THAT SLIPPERY SUBJECT
The other afternoon in Mexico City, baseball's Rules Committee wound up and unloaded on good old 8.02(a), the most circumnavigated rule in the game. Rule 8.02(a) pertains to the spitball, the pitch which umpires seldom see but pitchers throw all the time. Come April, umpires are supposed to first warn any pitcher who brings his hands in contact with his mouth and, should the pitcher do it a second time, disqualify him from the remainder of the game.
Perhaps you may remember the spring of 1963, when baseball tried to invoke another change in the rules of pitching. Back then the balk rule was reintroduced and enforcing it turned many games into a shambles. In the first 20 games of that season National League umpires called 20 balks against pitchers; American League umpires called none. Thus a rule was valid in one league and ignored in the other.
The one thing we like about the new spitball rule, however, is that if it is strictly enforced the hitter will get an advantage at a time when almost everything seems to be in favor of the pitcher. Instead of watching two hours and 45 minutes of pitch-and-catch between pitcher and catcher, men may actually hit balls with bats once again and go running around the bases as outfielders chase fly balls and line drives. Imagine, though, the role of the plate umpire who works the first 1968 meeting between Don Drysdale of the Los Angeles Dodgers and Gaylord Perry of the San Francisco Giants, two of the top pitchers often accused of throwing the spitter.

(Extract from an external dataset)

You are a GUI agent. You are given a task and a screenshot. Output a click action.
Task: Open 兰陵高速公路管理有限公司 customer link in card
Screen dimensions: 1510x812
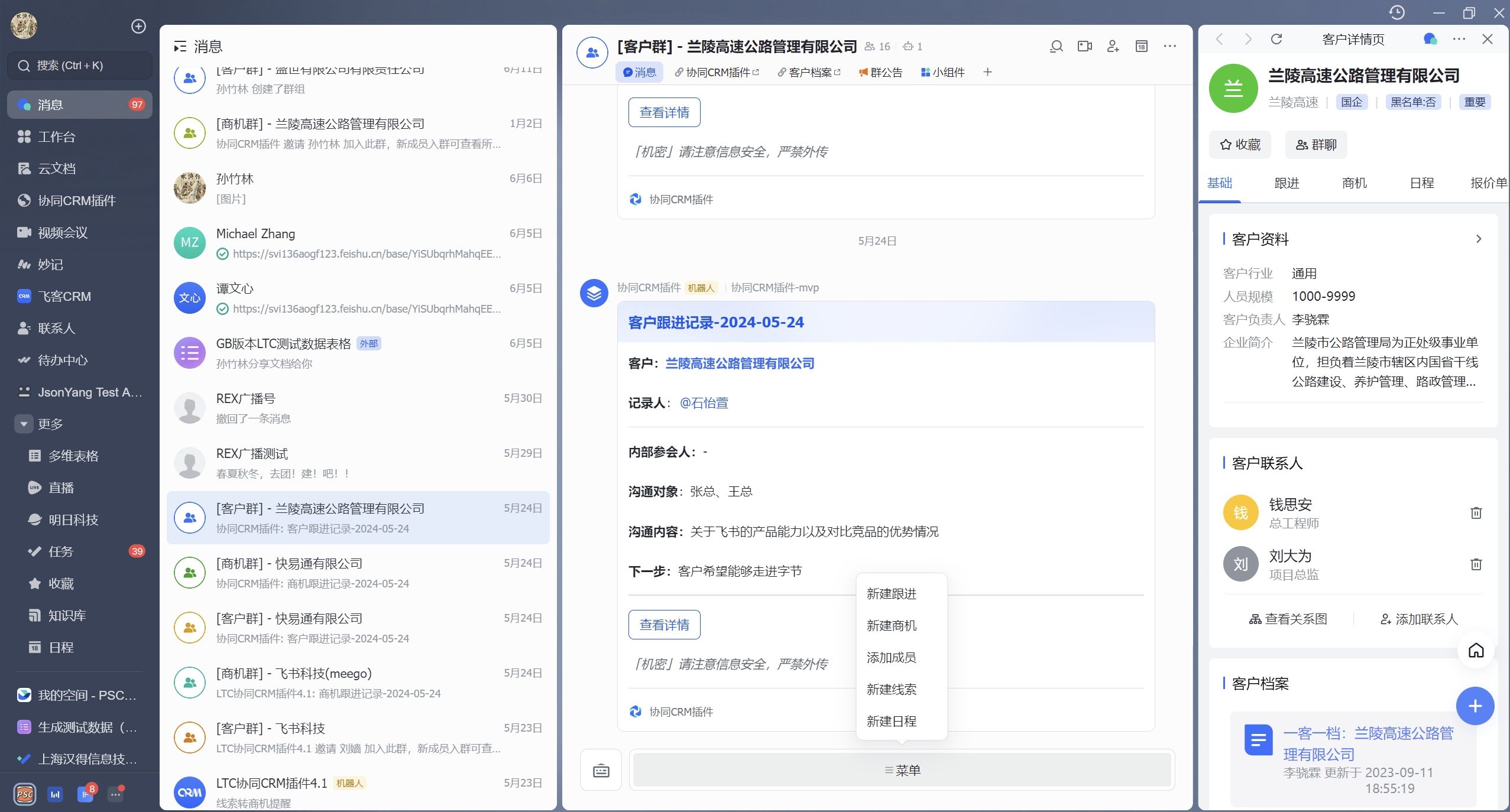(x=740, y=363)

They may be warned, but will they ever really be disqualified?
UNDER WRAPS
Everybody knows that sport made its contribution to the Manhattan Project when the squash courts of the University of Chicago were used as the development site of the atom bomb. But recently, at the 25th anniversary celebration of the project, a sports footnote was added.

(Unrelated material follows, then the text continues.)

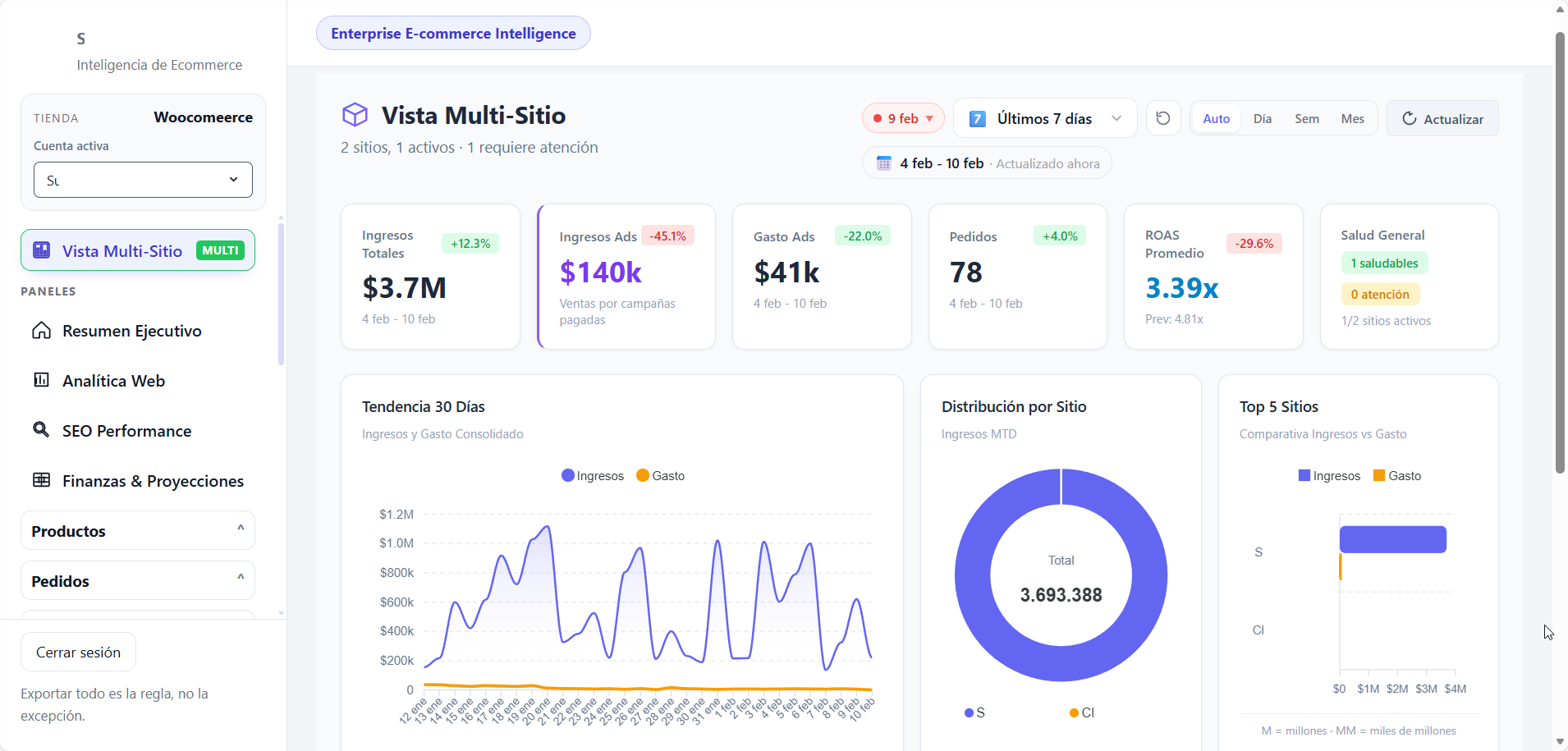Switch auto-refresh mode from Auto to Día
Screen dimensions: 1568x751
(x=1262, y=118)
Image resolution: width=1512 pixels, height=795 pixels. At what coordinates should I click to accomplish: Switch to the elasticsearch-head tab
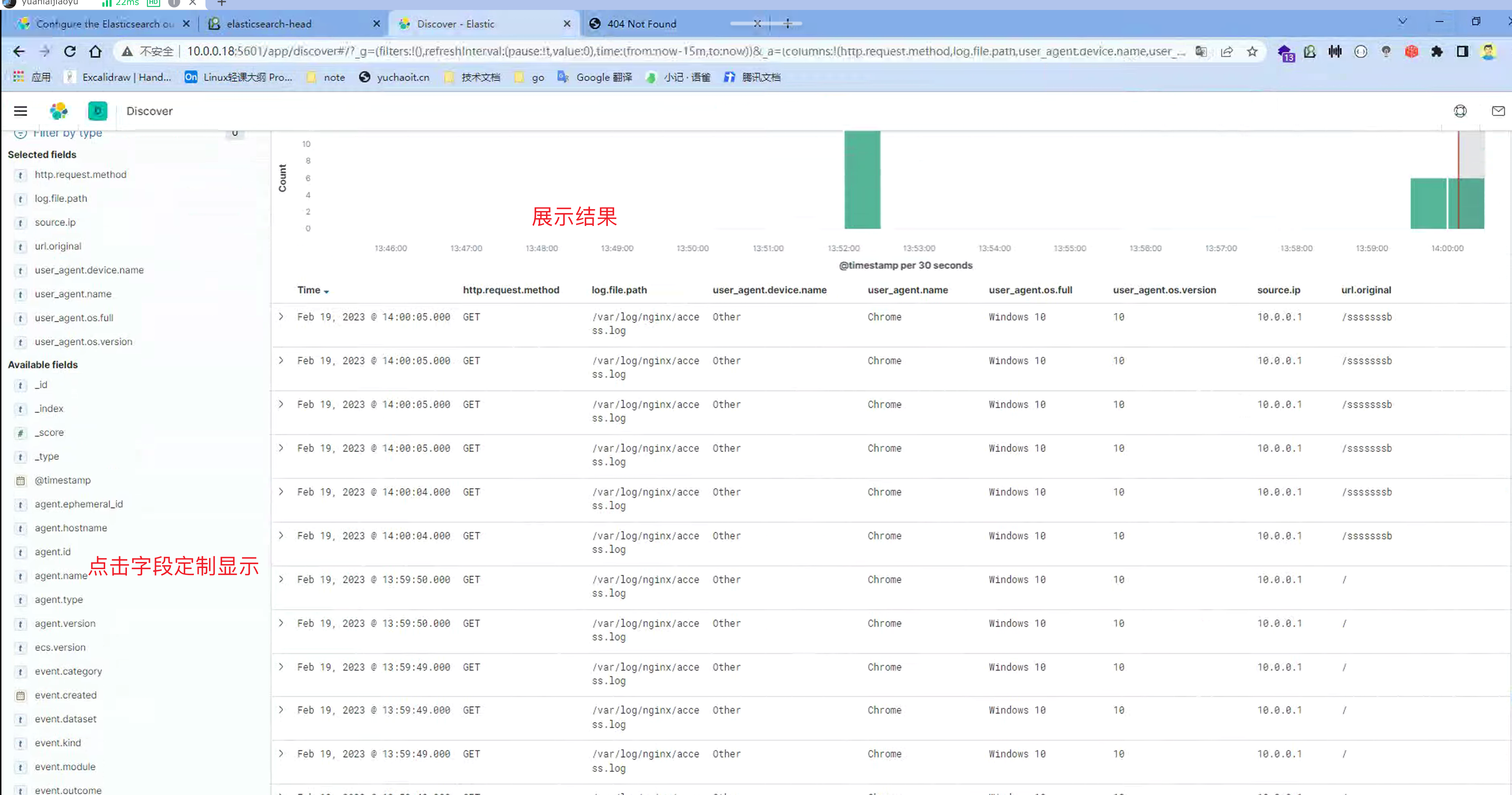pyautogui.click(x=269, y=24)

At a "retrospective session" Dr. Walter Zinn, once a top aide to Enrico Fermi, recalled that the squash courts were unheated. The scientists managed, in part, by keeping in motion, but the guards at the doors suffered from the cold until the university unearthed—who knows where—a relic of the school's big-time football days, a large supply of raccoon coats.
"We had," said Dr. Zinn, "the best-dressed collegiate-type guards anywhere."
BREAD AND BUTTER
A tea shop on Coventry Street in London has decided to take out a gambling-casino license and set up baccarat, poker and blackjack tables for its clientele. Mr. Harold Young, a director of the establishment, which is one of the celebrated J. Lyons & Co. Ltd. shops, says, "Gambling is firmly entrenched as a national pastime, but it is not yet considered generally respectable. Perhaps we can help."